Technology is our friend: Journalisten sind weiterhin gefragt
Back To Normal

August 13, 2013

Journalisten sind weiterhin gefragt

... zumindest in den USA und das ist, wenn ein Geschäft digital ist oder wird, sehr häufig ein guter Indikator auch für uns. Ich habe an vielen Stellen geschrieben, dass ich der festen Überzeugung bin, dass Verlags-Hochhäuser mit Marmor-Eingang und Ritz-Carlton-Übernachtungen für Chefredakteure bald der Vergangenheit angehören werden - ich glaube an Werbefinanzierung von Nachrichten und damit an Redaktionen, die aus kleinen Kerneinheiten bestehen, und riesigen Netzwerken von freien Mitarbeitern, die von diesen Einheiten gemanaged werden. Hier ist ein Chart, das als ein Indiz in diese Richtung gesehen werden kann: Es sind weniger Menschen in der Branche fest angestellt, aber die Nachfrage nach Journalisten ist stark gestiegen.

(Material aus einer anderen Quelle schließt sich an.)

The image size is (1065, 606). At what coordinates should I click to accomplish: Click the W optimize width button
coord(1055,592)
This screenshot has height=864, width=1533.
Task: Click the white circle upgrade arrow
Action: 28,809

Dafür sehe ich im wesentlichen 2 potenzielle Gründe:
1) Content Marketing
Wenn Unternehmen nicht mehr nur über Anzeigen und Werbespots kommunizieren, sondern in viel höherer Frequenz Inhalte erstellen und über selbstkontrollierte Kanäle veröffentlichen, von Kundenmagazinen zu Facebook über die eigene Webseite zu Instagram und SmartTV Apps, brauchen sie Menschen nicht nur mit Marketing-, sondern auch journalistischen Skills.
2) Neu, billig, günstig
Auch wenn in den USA die "betriebsbedingte Kündigung" einen weit niedrigeren Stellenwert hat als hier, so kann die Zeitungskrise auch durchaus als eine Gelegenheit gesehen worden sein, "alte", über die Jahre "zu gut" bezahlte Mitarbeiter loszuwerden und sie mit jungen, günstigen Kräften aufzufüllen. Nicht, dass mir der Move sympathisch wäre, aber der "Business Insider", der dieses Chart veröffentlicht hat (nach einem Tweet von John Hazard, spekuliert vielleicht nicht ganz zu unrecht, dass die hohe Nachfrage auch daher kommen könnte, dass die angebotene Entlohnung nicht ganz attraktiv ist - das klingt durchaus auch plausibel. (Der Business Insider führt das dann auf Start-Ups zurück, was ich wiederum weniger nachvollziehbar finde).

Das klingt nicht rosig und auch nicht schön, aber grundsätzlich muss man sich um Journalisten sicher weit weniger Sorgen machen als um ihre bisherigen Arbeitgeber.